(Task directions)
In the entries below, count the lines that hold the string "computer" and state only that count.

[Dataset items]
*** Begin section ***

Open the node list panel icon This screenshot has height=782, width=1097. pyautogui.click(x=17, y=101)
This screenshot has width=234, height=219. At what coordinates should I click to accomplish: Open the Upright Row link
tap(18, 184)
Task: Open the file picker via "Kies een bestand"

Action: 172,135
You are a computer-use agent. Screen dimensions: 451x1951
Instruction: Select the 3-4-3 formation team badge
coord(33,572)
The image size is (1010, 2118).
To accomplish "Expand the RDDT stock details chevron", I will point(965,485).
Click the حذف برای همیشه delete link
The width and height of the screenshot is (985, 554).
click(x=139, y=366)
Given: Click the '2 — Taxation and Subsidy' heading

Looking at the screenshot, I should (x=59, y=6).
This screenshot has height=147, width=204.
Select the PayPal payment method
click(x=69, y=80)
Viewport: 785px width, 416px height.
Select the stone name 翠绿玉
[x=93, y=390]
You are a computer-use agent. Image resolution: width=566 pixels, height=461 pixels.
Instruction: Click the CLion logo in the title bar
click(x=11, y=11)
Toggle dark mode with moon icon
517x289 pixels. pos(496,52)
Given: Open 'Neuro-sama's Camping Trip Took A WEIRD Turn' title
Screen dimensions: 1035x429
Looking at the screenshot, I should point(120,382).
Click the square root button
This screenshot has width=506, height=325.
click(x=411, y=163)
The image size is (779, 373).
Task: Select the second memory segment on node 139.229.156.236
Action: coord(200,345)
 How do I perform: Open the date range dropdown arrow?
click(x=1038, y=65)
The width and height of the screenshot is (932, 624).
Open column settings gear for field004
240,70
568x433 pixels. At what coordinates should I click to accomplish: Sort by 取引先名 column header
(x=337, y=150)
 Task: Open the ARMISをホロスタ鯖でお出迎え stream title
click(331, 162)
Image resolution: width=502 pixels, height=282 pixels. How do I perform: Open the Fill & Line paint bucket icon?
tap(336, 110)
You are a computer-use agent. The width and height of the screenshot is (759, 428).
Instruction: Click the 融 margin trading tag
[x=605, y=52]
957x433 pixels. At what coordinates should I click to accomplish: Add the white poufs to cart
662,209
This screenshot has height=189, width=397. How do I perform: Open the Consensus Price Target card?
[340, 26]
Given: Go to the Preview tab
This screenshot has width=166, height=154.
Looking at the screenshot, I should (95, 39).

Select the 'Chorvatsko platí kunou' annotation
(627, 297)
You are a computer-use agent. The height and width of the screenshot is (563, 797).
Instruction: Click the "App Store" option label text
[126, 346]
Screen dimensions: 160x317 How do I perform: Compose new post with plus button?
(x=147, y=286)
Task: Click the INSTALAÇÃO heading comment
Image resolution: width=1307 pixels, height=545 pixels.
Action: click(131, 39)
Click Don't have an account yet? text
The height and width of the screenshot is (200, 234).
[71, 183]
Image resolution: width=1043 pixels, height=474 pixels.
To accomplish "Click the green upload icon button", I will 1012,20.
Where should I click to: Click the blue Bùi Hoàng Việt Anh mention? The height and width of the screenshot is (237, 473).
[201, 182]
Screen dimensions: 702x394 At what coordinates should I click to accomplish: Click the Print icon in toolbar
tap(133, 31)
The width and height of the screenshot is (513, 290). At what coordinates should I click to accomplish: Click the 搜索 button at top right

*** End section ***

(Your response)
4